This week on For The Record, the team investigated stories of unconventional attacks on America through economic terrorism.
In the 1990s, America was the world's only true superpower. With the United States' unmatched military might rendering traditional attacks unlikely to succeed, other nations started exploring unconventional areas in which they might be able to attack America.
China's military was searching for a new way to attack America without actually having to fire a shot. Two officers in China's People's Liberation Army produced a report in 1999 which pointed to one man as a possible model for future attacks on the United States: Osama Bin Laden. Two years later, the economic fallout from the September 11th attacks may have turned that report's findings into a reality.
In the late 1990s, when forces hostile to America searched for new ways to attack the U.S., they identified the country's economy as a particularly vulnerable area. Less than a decade later there were signs that the 2008 economic crisis that brought down two major financial institutions, may have been caused intentionally.

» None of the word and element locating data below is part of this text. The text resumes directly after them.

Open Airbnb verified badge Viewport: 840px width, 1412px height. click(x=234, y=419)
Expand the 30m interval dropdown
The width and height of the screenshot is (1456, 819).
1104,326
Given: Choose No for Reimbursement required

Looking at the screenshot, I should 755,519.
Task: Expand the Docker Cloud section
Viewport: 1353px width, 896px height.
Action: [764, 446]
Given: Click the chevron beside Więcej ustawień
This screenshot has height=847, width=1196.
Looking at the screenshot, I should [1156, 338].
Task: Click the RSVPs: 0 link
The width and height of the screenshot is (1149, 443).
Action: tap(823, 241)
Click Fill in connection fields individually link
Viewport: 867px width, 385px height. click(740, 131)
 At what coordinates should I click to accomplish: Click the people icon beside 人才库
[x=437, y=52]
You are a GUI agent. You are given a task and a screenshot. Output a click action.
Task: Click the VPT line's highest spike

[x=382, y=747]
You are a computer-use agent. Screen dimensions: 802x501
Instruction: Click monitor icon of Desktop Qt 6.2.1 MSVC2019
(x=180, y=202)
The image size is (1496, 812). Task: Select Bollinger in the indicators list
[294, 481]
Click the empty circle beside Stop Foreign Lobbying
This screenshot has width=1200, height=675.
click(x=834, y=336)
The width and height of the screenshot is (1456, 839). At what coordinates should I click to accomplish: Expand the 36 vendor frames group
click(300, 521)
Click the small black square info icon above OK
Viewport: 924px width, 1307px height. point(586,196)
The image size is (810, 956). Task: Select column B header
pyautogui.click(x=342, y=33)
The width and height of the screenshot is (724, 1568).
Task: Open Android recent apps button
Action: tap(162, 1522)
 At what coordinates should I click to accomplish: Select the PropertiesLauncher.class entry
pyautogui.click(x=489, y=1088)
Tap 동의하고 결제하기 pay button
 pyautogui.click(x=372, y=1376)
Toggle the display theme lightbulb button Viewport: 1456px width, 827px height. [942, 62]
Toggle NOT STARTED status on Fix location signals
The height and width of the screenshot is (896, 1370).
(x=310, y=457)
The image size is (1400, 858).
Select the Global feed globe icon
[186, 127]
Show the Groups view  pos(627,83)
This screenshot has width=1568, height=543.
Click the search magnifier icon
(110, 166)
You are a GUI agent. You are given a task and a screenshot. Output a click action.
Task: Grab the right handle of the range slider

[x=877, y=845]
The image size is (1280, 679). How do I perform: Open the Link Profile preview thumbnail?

Following the 2008 economic crisis, the Pentagon commissioned Kevin Freeman to investigate whether that meltdown may have actually been the result of financial terrorism. He found several areas in which the traditional explanations for the crisis didn't tell the whole story. Countries hostile to the U.S. may have artificially driven up the price of oil and intentionally crashed the stocks of some financial institutions to throw the American economy into chaos. But the government didn't like the findings and instead of dealing with the problem, they chose to ignore it.